### [WORK TO COMPLETE]
Rewrite the lines from the one containing "This screenshot has" through the one containing "Action: tap(150, 691)", inclusive, replacing "Sort by" with "Order by" and changing nothing else. Leave the pictures out of your answer.

Dataset items
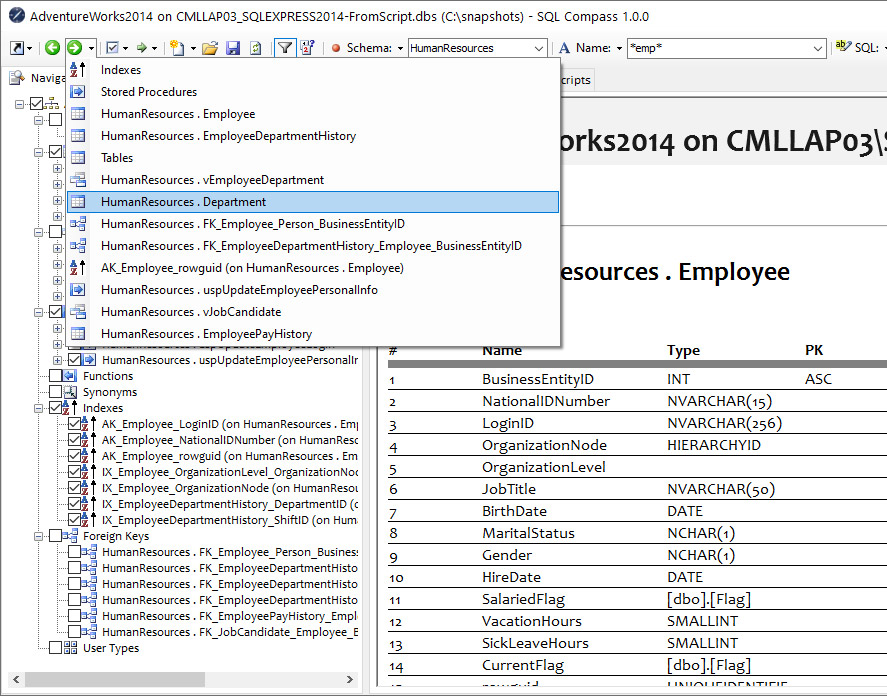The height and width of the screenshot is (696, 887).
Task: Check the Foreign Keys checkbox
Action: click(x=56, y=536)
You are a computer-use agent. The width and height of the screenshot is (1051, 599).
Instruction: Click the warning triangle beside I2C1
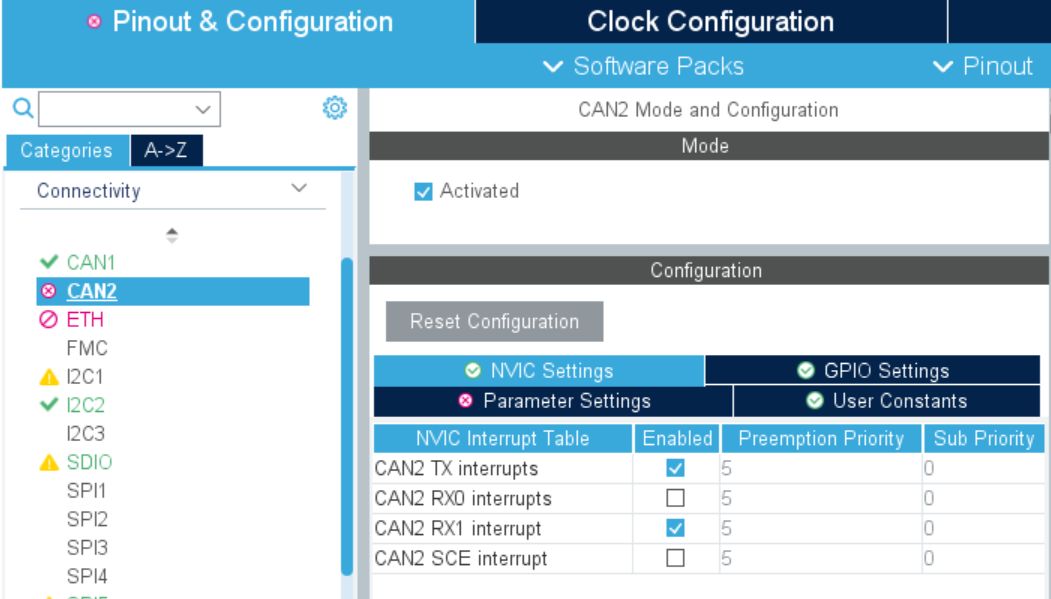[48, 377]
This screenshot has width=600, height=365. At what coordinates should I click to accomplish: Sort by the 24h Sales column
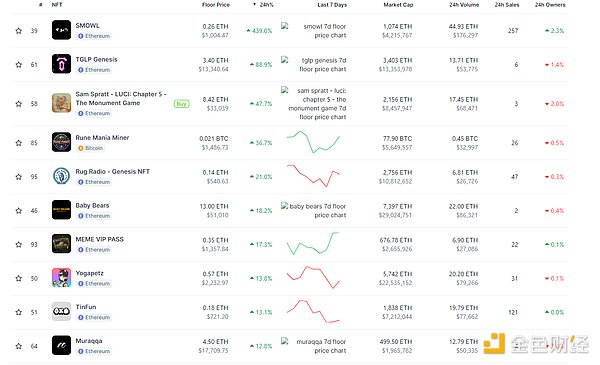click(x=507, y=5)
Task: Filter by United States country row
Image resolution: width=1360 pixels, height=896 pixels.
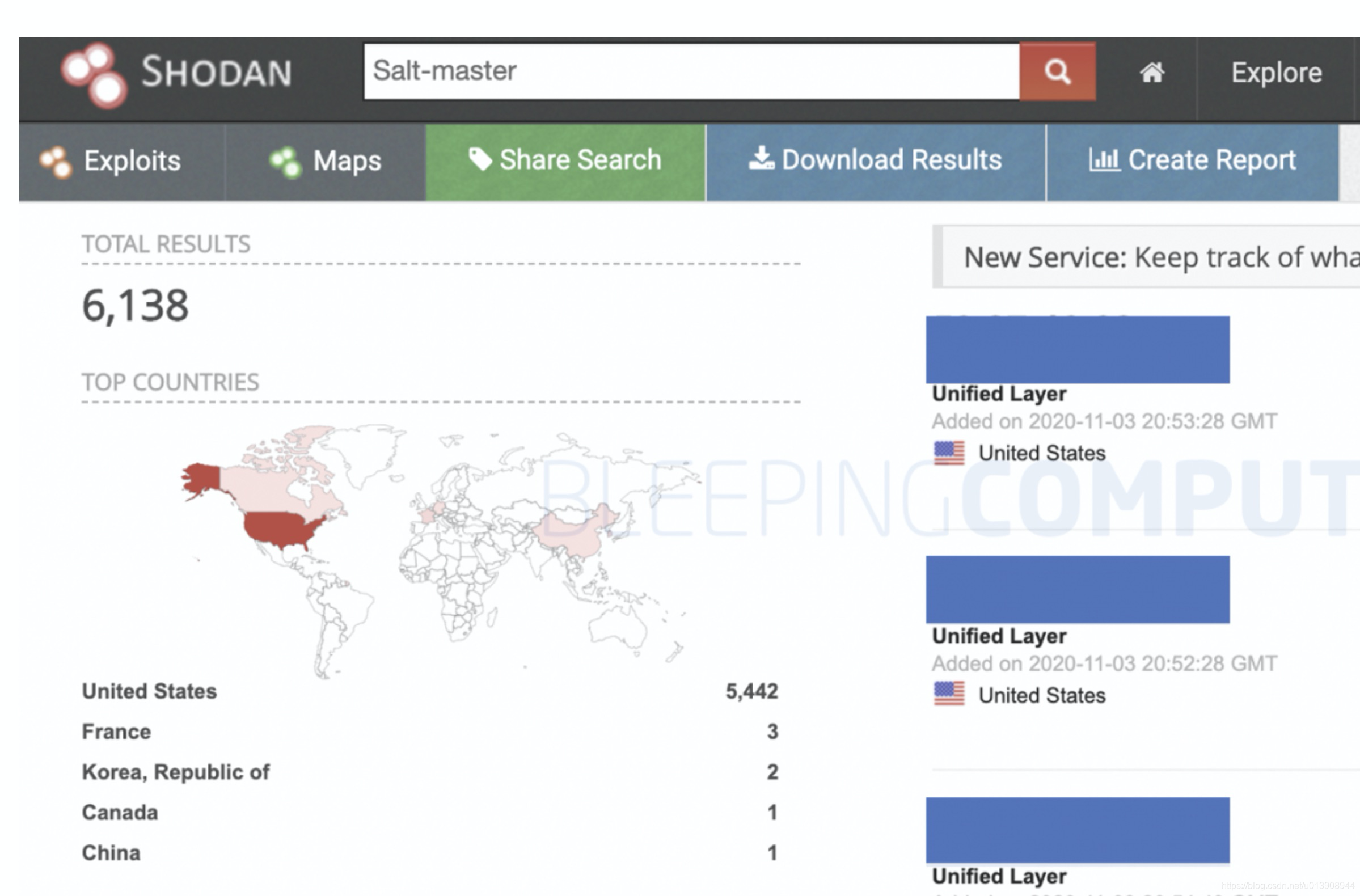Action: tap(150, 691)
* * *
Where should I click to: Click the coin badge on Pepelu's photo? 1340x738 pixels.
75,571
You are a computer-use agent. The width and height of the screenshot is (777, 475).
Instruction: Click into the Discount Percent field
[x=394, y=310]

### [THE SOLUTION]
This screenshot has width=600, height=365. At what coordinates should I click to accomplish: Order by the 24h Sales column
click(x=507, y=5)
Task: Filter by United States country row
Image resolution: width=1360 pixels, height=896 pixels.
Action: tap(150, 691)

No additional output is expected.